Work instructions: Copy out, word for word, the entries starting at the line that contains "This screenshot has height=593, width=1093." and ending at the line that contains "Action: coord(312,415)". Include both of those lines.

>> start

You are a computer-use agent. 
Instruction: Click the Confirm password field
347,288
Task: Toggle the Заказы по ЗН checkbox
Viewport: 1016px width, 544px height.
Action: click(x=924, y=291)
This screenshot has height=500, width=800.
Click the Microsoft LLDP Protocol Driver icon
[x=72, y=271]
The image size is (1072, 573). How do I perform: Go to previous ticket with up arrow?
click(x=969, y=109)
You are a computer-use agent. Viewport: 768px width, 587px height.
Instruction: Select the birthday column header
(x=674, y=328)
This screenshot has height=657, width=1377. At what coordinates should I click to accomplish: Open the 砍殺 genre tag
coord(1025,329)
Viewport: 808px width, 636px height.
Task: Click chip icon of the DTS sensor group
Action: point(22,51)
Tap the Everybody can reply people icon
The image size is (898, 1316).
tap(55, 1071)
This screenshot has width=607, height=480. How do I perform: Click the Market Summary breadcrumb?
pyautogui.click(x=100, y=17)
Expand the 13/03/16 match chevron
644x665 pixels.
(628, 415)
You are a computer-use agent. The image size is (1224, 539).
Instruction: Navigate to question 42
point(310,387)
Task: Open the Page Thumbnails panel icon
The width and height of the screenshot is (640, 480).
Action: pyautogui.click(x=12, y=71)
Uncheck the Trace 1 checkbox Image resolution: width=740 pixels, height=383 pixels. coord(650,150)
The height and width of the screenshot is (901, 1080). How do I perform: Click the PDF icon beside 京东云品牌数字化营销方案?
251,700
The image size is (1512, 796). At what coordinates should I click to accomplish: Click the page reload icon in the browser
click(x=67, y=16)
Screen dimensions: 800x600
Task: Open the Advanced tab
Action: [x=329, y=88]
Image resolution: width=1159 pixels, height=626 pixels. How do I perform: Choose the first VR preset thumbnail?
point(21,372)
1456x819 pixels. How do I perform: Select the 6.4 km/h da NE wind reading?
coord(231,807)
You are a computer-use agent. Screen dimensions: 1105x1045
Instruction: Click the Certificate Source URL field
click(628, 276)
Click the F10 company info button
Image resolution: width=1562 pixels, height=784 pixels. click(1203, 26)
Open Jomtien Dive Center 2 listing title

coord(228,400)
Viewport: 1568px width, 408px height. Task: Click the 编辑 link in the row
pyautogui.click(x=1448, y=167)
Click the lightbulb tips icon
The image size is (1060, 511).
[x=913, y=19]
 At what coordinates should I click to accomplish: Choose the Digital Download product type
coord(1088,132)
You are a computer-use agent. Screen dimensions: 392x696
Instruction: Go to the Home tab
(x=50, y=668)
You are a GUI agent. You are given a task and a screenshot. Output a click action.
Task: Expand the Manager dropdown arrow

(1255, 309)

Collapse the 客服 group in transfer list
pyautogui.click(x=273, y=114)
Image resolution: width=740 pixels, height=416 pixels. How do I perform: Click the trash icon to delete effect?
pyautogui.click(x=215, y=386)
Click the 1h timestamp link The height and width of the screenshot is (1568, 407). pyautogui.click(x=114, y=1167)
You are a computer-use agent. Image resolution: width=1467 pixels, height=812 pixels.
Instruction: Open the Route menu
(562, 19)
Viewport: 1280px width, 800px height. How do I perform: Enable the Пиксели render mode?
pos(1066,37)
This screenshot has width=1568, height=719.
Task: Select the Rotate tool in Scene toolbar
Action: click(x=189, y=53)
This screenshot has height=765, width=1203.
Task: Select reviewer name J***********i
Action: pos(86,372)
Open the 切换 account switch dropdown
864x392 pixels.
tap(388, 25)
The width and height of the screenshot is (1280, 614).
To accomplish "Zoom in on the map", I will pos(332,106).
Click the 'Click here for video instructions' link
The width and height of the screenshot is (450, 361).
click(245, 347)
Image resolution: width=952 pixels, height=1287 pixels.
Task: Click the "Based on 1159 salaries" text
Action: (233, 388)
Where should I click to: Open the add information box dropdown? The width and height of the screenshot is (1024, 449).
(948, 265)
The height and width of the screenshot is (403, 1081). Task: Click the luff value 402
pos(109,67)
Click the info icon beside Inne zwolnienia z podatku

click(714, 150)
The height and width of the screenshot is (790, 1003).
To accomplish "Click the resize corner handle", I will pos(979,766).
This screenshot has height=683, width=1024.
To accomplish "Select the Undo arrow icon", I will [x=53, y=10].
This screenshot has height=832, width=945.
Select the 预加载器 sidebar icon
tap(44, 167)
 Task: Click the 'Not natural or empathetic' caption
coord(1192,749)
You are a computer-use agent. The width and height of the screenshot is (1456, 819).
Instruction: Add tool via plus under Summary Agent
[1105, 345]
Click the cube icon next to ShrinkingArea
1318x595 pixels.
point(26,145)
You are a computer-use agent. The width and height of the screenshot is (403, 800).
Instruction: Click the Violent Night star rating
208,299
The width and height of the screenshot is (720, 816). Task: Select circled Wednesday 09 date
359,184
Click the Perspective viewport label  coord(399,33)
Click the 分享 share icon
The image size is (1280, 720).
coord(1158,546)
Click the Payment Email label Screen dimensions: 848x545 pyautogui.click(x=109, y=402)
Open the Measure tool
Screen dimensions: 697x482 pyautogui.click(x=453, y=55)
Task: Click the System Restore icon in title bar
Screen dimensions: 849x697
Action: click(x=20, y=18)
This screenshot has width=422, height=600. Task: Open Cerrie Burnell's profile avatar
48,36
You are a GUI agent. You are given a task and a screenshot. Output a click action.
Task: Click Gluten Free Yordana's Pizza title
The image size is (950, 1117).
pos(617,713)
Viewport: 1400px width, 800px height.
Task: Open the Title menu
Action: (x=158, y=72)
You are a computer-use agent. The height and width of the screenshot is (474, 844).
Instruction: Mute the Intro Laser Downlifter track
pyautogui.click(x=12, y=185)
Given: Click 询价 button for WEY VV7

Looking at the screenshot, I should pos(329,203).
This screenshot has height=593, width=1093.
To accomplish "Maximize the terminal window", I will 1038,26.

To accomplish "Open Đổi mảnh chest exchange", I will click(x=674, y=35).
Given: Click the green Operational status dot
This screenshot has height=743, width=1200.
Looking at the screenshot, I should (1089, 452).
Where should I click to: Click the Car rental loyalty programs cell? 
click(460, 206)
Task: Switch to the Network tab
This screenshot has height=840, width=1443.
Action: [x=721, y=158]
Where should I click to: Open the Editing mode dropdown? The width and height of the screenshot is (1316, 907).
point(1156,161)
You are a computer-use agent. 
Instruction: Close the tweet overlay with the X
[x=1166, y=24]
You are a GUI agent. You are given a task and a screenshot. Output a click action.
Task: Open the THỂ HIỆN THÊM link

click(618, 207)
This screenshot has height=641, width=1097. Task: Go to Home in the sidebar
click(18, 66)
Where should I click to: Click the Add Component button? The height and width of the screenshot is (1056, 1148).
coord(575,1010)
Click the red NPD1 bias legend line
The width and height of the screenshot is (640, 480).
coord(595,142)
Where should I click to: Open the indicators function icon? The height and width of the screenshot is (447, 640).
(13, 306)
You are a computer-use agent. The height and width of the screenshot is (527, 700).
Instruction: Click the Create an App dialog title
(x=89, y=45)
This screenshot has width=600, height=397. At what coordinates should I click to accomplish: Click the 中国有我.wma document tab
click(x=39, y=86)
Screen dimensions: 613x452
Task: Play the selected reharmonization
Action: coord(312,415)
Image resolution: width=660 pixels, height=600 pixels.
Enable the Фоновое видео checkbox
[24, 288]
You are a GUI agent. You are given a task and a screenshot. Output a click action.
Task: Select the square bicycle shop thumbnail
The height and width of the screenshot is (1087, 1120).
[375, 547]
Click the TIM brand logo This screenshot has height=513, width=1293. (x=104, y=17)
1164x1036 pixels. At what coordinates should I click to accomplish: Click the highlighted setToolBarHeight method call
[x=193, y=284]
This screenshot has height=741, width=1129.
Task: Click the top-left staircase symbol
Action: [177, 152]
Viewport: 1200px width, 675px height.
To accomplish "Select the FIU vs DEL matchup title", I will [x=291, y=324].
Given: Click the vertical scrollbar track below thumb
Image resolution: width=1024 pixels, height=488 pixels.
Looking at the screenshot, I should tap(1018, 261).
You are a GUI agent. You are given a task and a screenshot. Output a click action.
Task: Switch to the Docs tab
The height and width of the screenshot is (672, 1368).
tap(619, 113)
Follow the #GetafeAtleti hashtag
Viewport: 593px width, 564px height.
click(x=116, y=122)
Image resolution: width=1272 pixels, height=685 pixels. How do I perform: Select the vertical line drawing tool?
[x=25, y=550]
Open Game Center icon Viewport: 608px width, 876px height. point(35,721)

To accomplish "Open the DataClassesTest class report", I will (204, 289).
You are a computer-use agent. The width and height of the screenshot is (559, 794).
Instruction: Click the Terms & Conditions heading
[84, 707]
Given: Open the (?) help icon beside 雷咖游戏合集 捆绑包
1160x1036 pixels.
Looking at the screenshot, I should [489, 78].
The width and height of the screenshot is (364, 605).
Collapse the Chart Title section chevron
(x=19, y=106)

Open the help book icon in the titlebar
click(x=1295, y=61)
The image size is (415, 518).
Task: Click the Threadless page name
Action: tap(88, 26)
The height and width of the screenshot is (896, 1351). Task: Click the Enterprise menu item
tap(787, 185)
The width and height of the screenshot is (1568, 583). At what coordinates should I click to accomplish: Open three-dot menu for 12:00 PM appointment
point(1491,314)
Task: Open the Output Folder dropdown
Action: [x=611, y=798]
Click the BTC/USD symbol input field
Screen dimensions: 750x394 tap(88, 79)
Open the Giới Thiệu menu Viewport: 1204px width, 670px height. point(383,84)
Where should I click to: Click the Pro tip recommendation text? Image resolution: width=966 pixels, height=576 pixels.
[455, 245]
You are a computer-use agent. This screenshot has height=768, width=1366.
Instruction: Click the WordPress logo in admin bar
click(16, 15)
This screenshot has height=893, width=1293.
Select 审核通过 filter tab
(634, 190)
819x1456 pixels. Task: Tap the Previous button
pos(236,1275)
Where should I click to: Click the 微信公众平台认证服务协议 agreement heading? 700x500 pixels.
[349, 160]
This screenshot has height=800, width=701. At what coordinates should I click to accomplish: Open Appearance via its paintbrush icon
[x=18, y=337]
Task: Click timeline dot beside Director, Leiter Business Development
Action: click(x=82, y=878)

>> end

Answer to this task:
This screenshot has height=593, width=1093.
To accomplish "Maximize the terminal window", I will 1038,26.

To accomplish "Open Đổi mảnh chest exchange", I will click(x=674, y=35).
Given: Click the green Operational status dot
This screenshot has height=743, width=1200.
Looking at the screenshot, I should (1089, 452).
Where should I click to: Click the Car rental loyalty programs cell? 
click(460, 206)
Task: Switch to the Network tab
This screenshot has height=840, width=1443.
Action: [x=721, y=158]
Where should I click to: Open the Editing mode dropdown? The width and height of the screenshot is (1316, 907).
point(1156,161)
You are a computer-use agent. 
Instruction: Close the tweet overlay with the X
[x=1166, y=24]
You are a GUI agent. You are given a task and a screenshot. Output a click action.
Task: Open the THỂ HIỆN THÊM link

click(618, 207)
This screenshot has height=641, width=1097. Task: Go to Home in the sidebar
click(18, 66)
Where should I click to: Click the Add Component button? The height and width of the screenshot is (1056, 1148).
coord(575,1010)
Click the red NPD1 bias legend line
The width and height of the screenshot is (640, 480).
coord(595,142)
Where should I click to: Open the indicators function icon? The height and width of the screenshot is (447, 640).
(13, 306)
You are a computer-use agent. The height and width of the screenshot is (527, 700).
Instruction: Click the Create an App dialog title
(x=89, y=45)
This screenshot has width=600, height=397. At what coordinates should I click to accomplish: Click the 中国有我.wma document tab
click(x=39, y=86)
Screen dimensions: 613x452
Task: Play the selected reharmonization
Action: coord(312,415)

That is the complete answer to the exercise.